Des galipettes entre les lignes

Chroniques littéraires.

10 juin 2020

Circé

Miller_CirceRoman de Madeline Miller.

Fille du titan Hélios et petite-fille du titan Océan, Circé aurait dû, à l’instar des autres nymphes, vivre une existence futile et sans éclat. Mais comme son oncle Prométhée, elle s’intéresse beaucoup trop aux humains pour s’en tenir à sa condition. « Si tu pleures chaque fois qu’un mortel meurt, tu te seras noyée en un mois. » (p. 179) Après des siècles d’une jeunesse malheureuse, la déesse mineure trouve son pouvoir : elle sera sorcière, la première d’une longue tradition de femmes qui maîtrisent les plantes et les secrets de la nature. Ce don contre lequel tremblent les dieux lui permet de prendre sa revanche sur tous les hommes qu’elle a aimés et qu’ils l’ont trahie. « Sauf que bien sûr, je ne pouvais pas mourir. Je continuerais à vivre, passant d’un moment cuisant à l’autre. C’est ce genre de chagrin qui nous rend heureux d’être transformés en pierres, en oiseaux et en arbres, nous autres les Dieux. » (p. 67 &68)

Bien qu’exilée sur une île, Circé mène enfin une vie selon ses désirs. « Sous la surface lisse et familière des choses, il en existe une autre, qui attend pour déchirer le monde en deux. » (p. 25) Elle apprivoise et développe son pouvoir. Malheur aux marins qui accostent sur ses rives et pensent pouvoir s’emparer de ses richesses et de son corps : un destin de cochon les attend ! « Si j’avais eu de la valeur pour quiconque, on ne m’aurait pas laissée vivre seule. » (p. 219) Mais seule, elle ne l’est plus, entourée de lions et de loups. Évidemment, il y a Ulysse qui fait escale, suffisamment longtemps pour lui laisser un fils quand il repart.
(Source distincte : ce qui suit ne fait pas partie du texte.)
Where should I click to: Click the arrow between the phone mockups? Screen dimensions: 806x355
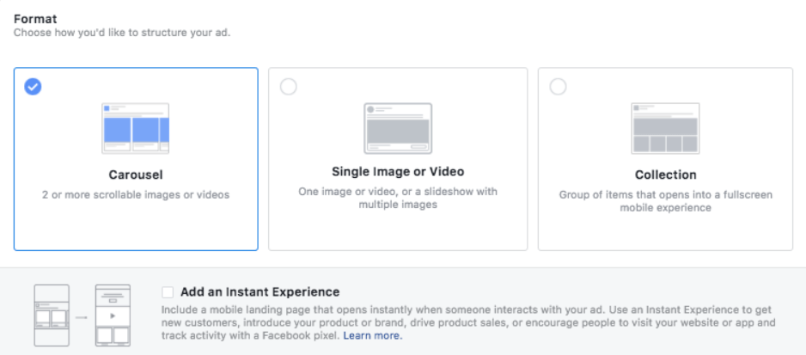82,317
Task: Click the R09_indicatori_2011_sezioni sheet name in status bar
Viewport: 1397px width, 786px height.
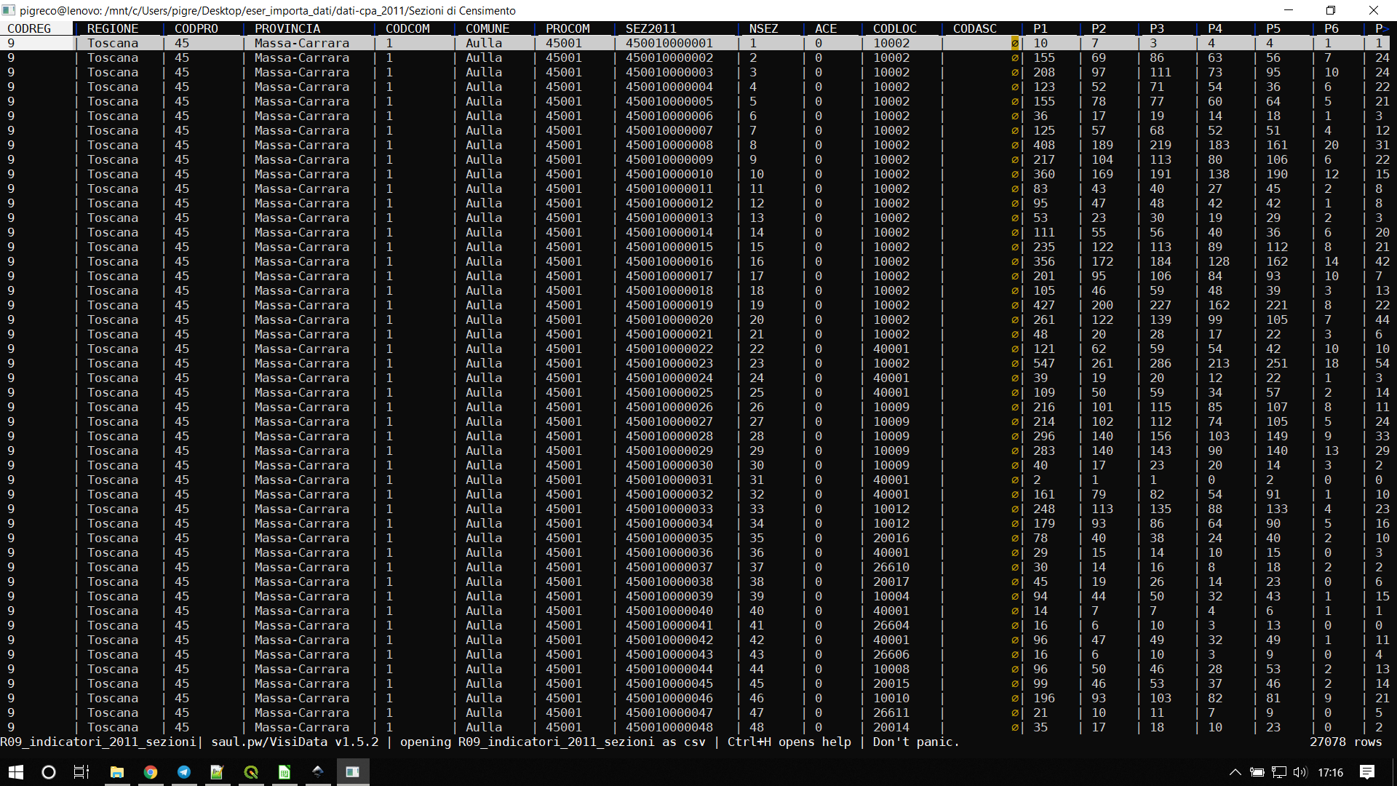Action: [x=98, y=742]
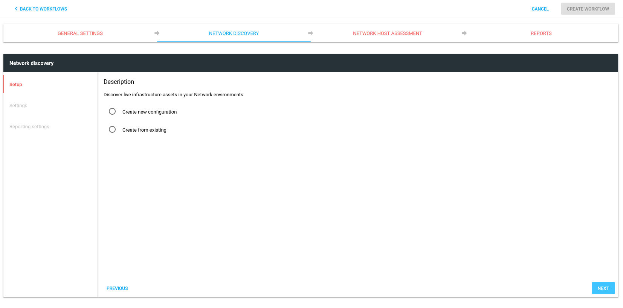This screenshot has width=623, height=308.
Task: Go back with the Previous button
Action: coord(117,288)
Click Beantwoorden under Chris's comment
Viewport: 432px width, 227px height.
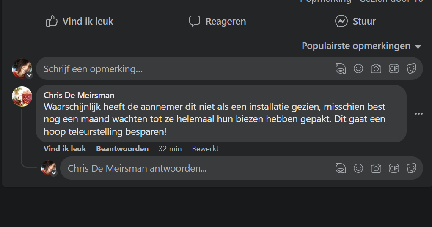pos(122,149)
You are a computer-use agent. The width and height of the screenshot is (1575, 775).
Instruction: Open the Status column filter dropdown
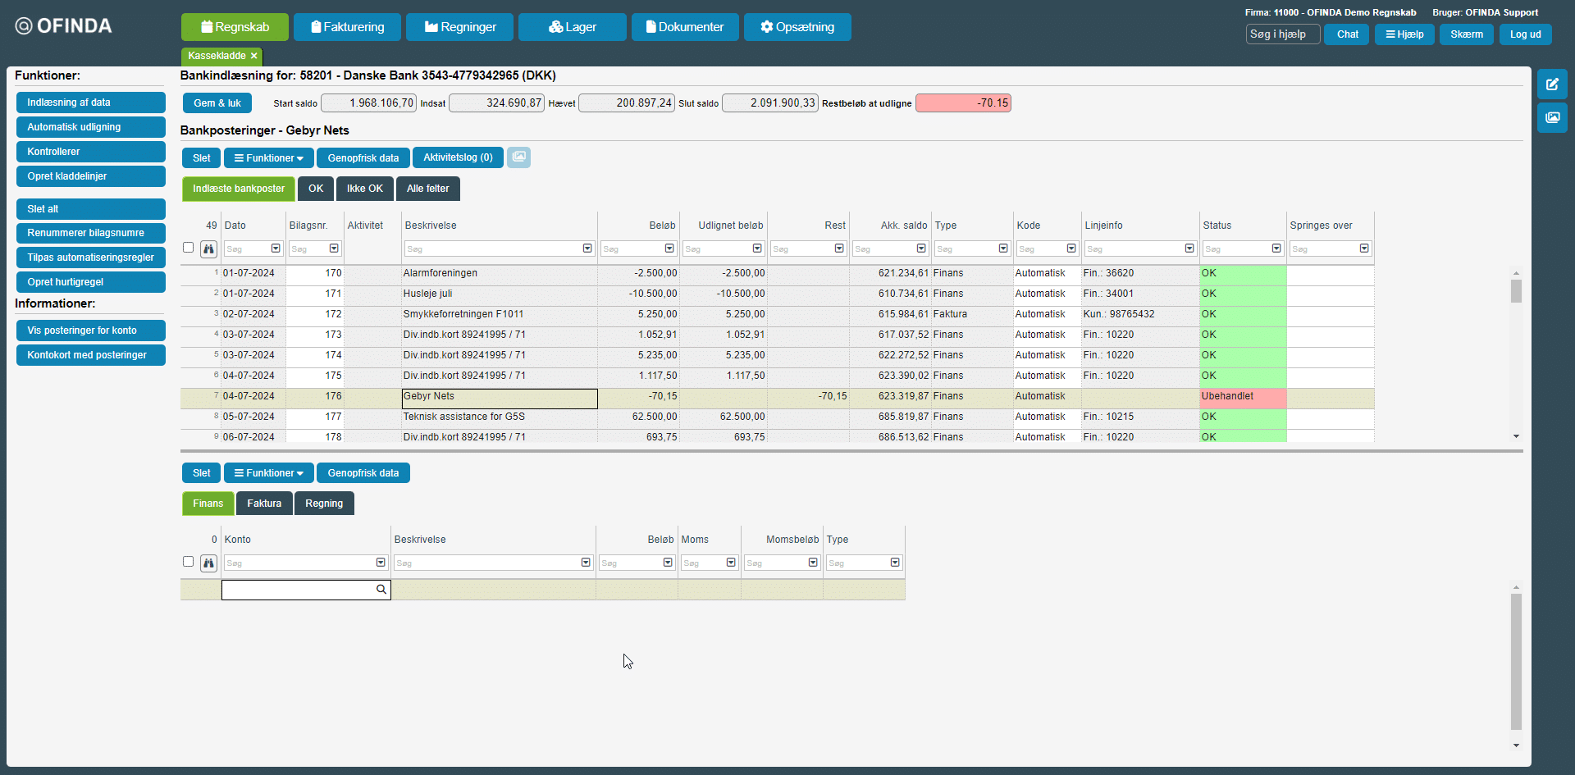coord(1276,248)
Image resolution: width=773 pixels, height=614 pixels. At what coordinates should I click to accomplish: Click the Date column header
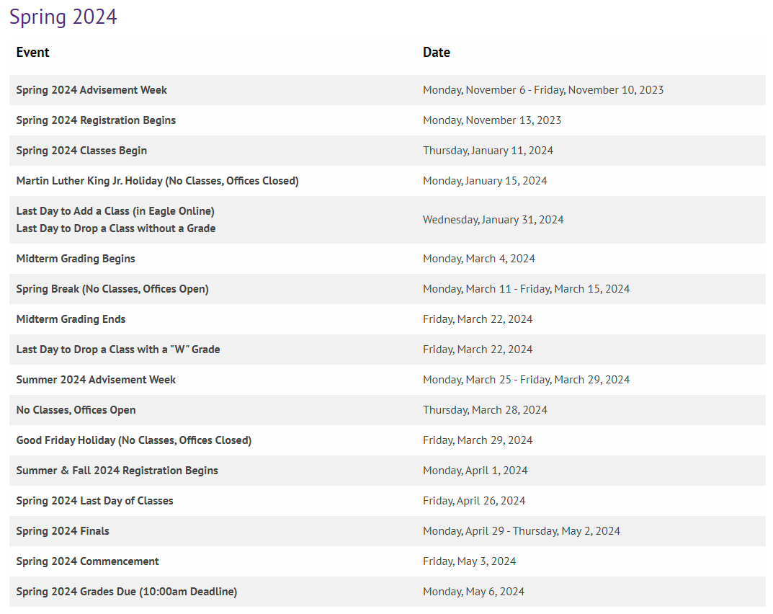tap(437, 52)
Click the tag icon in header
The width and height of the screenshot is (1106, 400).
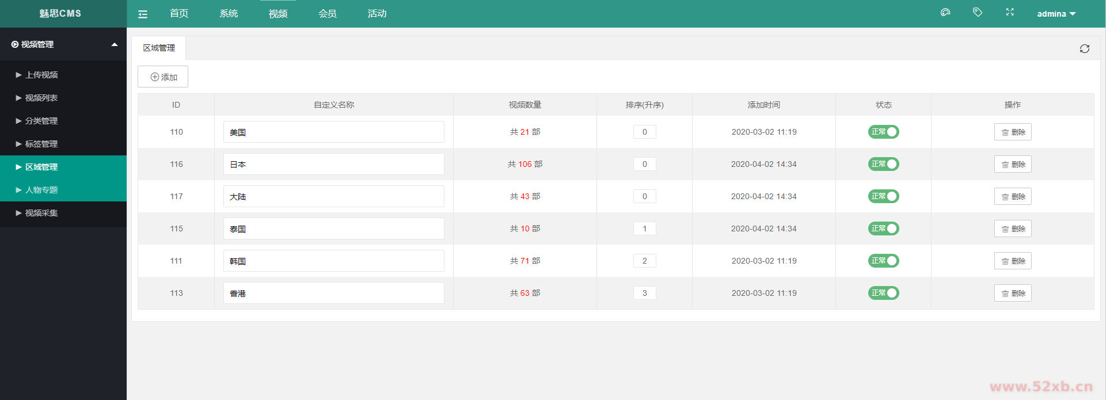[x=978, y=13]
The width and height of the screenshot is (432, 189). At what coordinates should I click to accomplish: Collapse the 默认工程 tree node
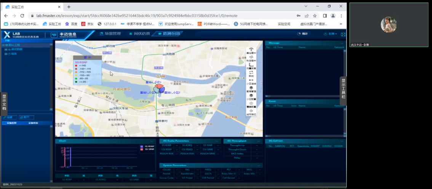[x=3, y=45]
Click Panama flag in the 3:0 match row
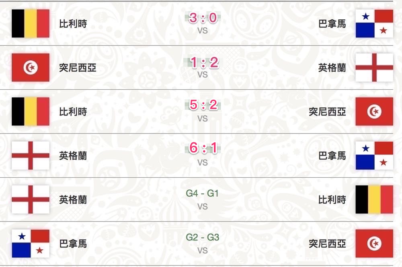Viewport: 402px width, 267px height. point(374,24)
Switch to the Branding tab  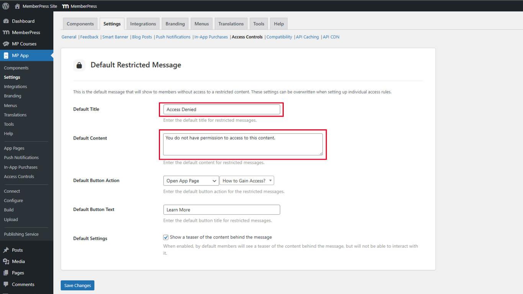(x=175, y=24)
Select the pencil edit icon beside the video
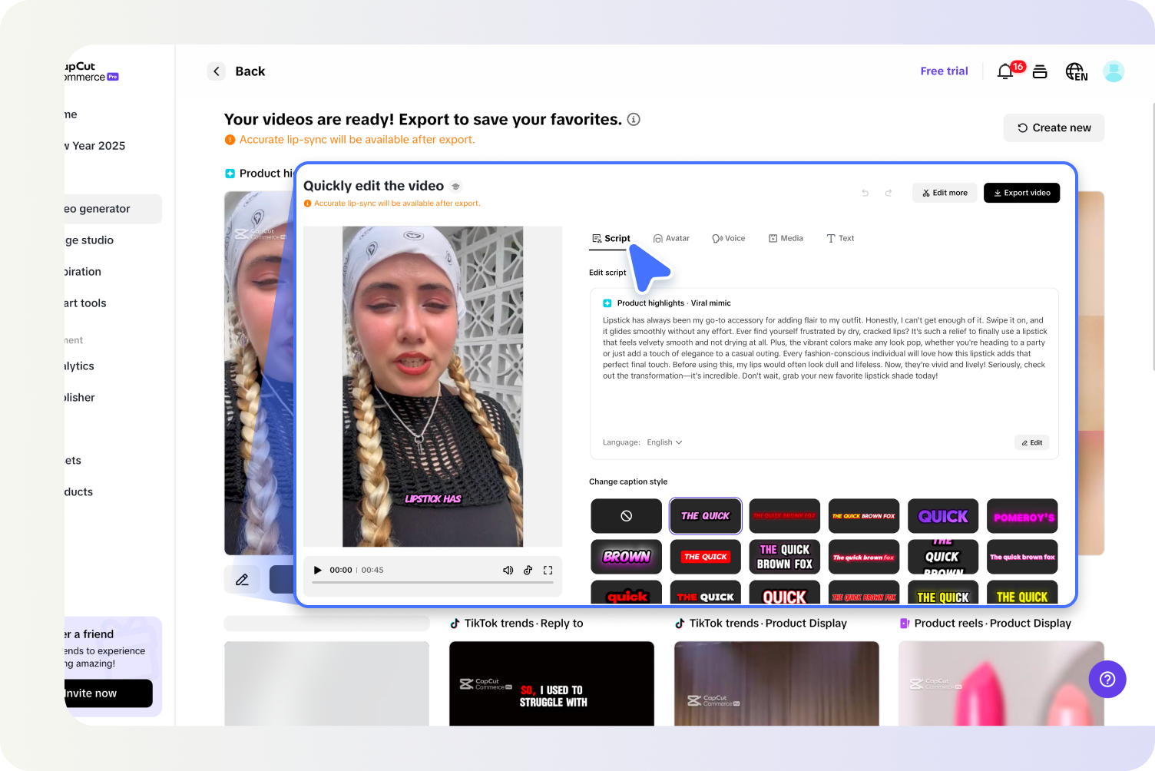The width and height of the screenshot is (1155, 771). [242, 579]
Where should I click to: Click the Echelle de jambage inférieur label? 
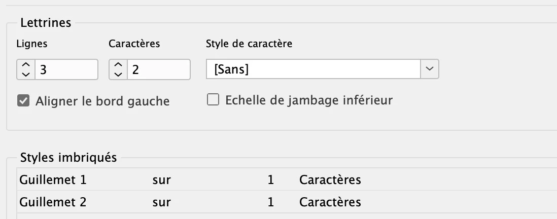[x=309, y=100]
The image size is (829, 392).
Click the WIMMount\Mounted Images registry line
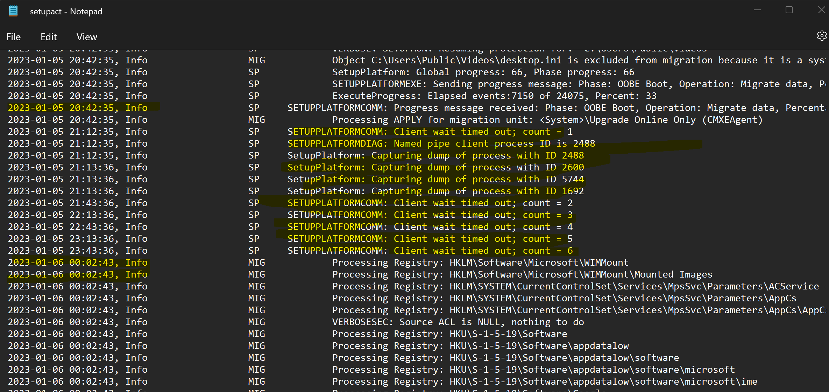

Là encore, Circé devra défendre ce qui lui est le plus cher contre les caprices des dieux et des hommes.

Révoltée contre les violences faites aux nymphes depuis toujours, et aux femmes en général, Circé est une incarnation antique de la femme forte, autant amante que mère, sans dichotomie entre toutes les facettes de sa personnalité. Dans un style simple et sans fioritures, Madeline Miller a brossé un tableau vivant et dynamique d’une figure antique dont on sait peu de choses. L’autrice a un talent incontestable pour la narration, et les nombreux siècles de l’existence de la sorcière passent sans longueur. J’aime vraiment les romans qui réinventent les mythes antiques. Dans le même esprit, je vous conseille les excellents romans de David Vann et David Malouf, L’obscure clarté de l’air et Une rançon. Et sur Circé, il faut évidemment écouter la chanson de Juliette, Le sort de Circé.

Posté par Lili Galipette à 08:00 - Mon Alexandrie - Lignes d'affrontement [4] - Permalien [#]

Commentaires sur Circé

  • Et comme toute femme fatale, une sorcière puissante et tout le tralala, les peintres du XIXe siècle ont investi le mythe de façon totalement... euh ? J'en ai RT un l'autre jour, mais Burnes-Jones en a fait une version très étrange aussi. (oui ma marotte à moi, la peinture)

    Posté par nathalie, 10 juin 2020 à 10:37 | | Répondre
    • De façon totalement fantasmée sur un plan sexuel ?

      Posté par Lili Galipette, 12 juin 2020 à 08:35 | | Répondre
  • Ah oui, moi aussi j'aime ça. Je me note celui-ci que je ne connaissais pas.